Amendment 24, in the name of the noble Lords, Lord Kennedy and Lord Lennie, and the noble Baroness, Lady Grender, recognises that time is needed before the Act can come into force. Again, I appreciate the sentiment of wanting to see the Act brought into force as quickly as it can be. However, it is not appropriate at this point to set a hard deadline for commencement, as proposed in the amendment. The Government are mindful of the necessity of ensuring careful implementation of this new legislation and to allow for a planned transition to a leasehold sector without financial ground rents. As noble Lords would expect, we will work closely with the sector, enforcement bodies and others to ensure that the Bill is implemented as smoothly and speedily as possible. I again assure noble Lords that the Government are fully committed to bringing the Bill’s provisions into force without delay.
My eagle-eyed noble friend Lord Young has spotted that the Bill applies to England and Wales and that, as currently drafted, there could be different commencement dates. Conversations with the Welsh Government continue to ensure that we meet the needs of leaseholders in England and Wales and address any commencement concerns.
I state again that I have listened carefully to noble Lords’ concerns and will look at whether we can be more specific about commencement dates as we move to Report. I look forward to further discussions with noble Lords on this issue. Once again, the intention is to get the second stage of leasehold reform through in this Parliament, ideally in the third Session. However, I cannot make any hard and fast commitment to that, so I ask the noble Lord to withdraw his amendment.
I thought I had a request from the noble Baroness, Lady Grender, to speak after the Minister. Does she now not want to do so?
I will take the opportunity, since I have created so much confusion. I thank the Minister for saying that he will go back and see whether it is at least possible to specify some kind of commencement date. I would very much like to say to him that I think all sides of this House will happily work with him and his department and take recommendations if it is at all possible to specify a date in order to counter the market scepticism that I described to him. If it is at all possible to put a date by the end of this process, we would be very grateful for that move.
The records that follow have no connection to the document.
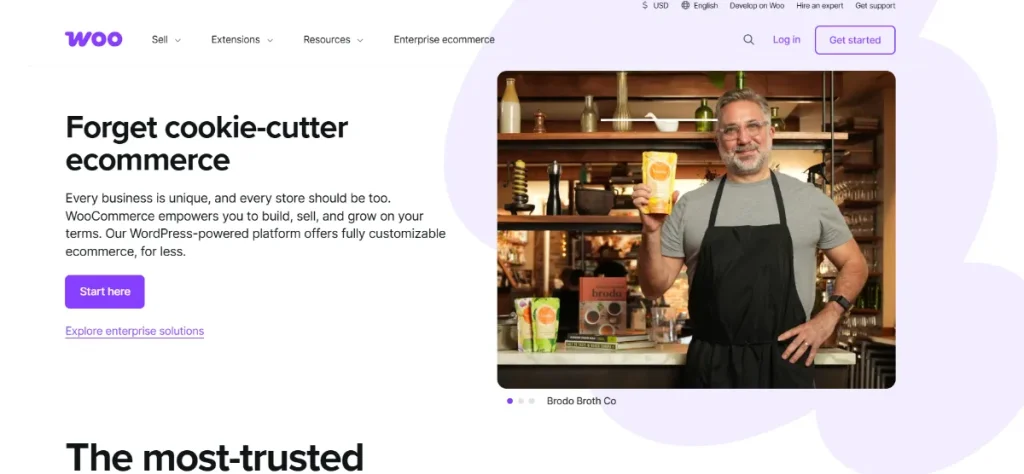The height and width of the screenshot is (474, 1024).
Task: Select the second carousel dot
Action: (x=520, y=401)
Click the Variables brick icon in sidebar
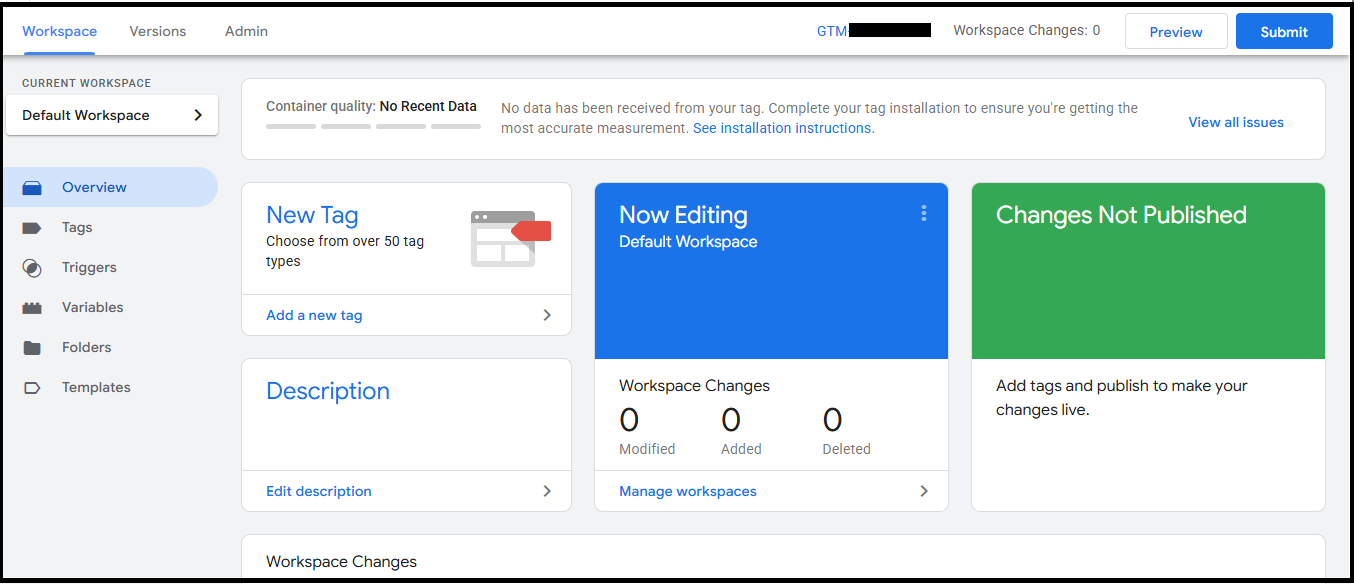The image size is (1354, 584). [32, 307]
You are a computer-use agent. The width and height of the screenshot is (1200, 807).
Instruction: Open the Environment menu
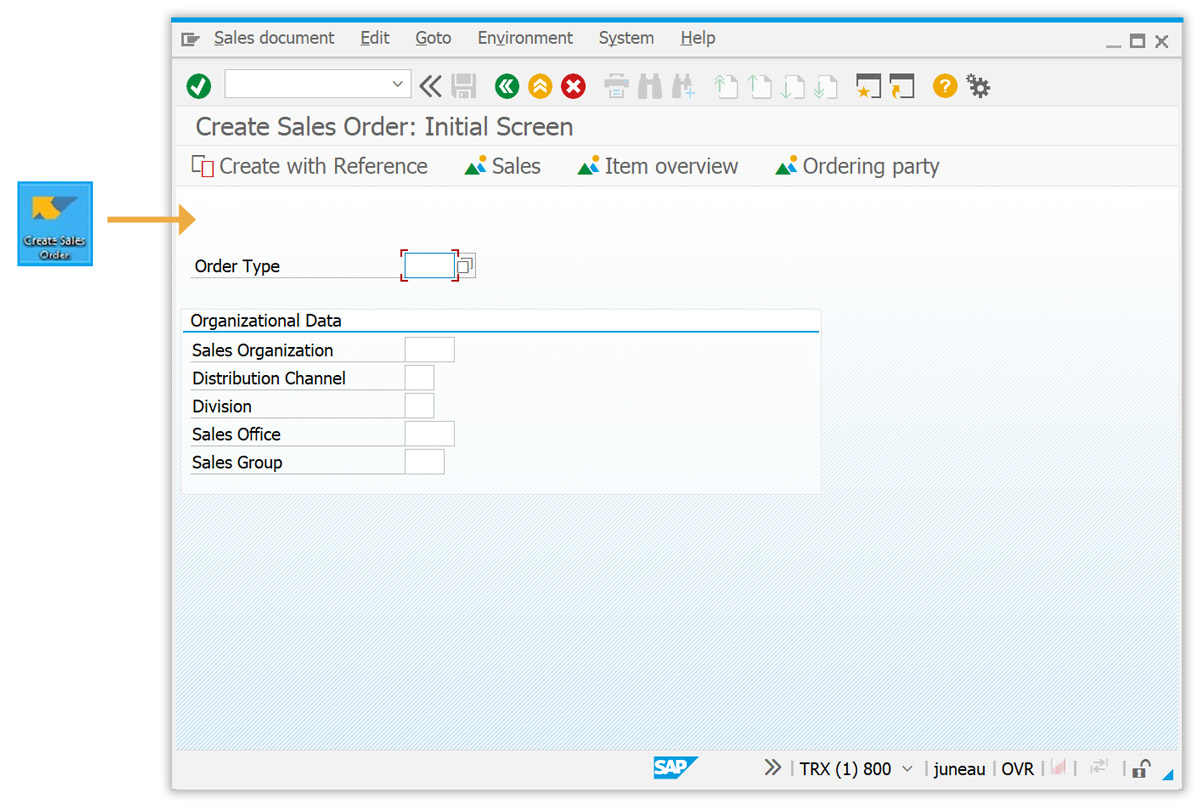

Of course, as a Minister I would like to have stronger lines at this stage but it is important to recognise that we need to lay the regulations and ensure that the enforcement of this works, and there are communications challenges. However, taking that all into account, I am sure that we can reach a situation where we provide much greater clarity and we can be more specific around commencement dates. We can work towards that as the Bill moves through this House and on to the next stage.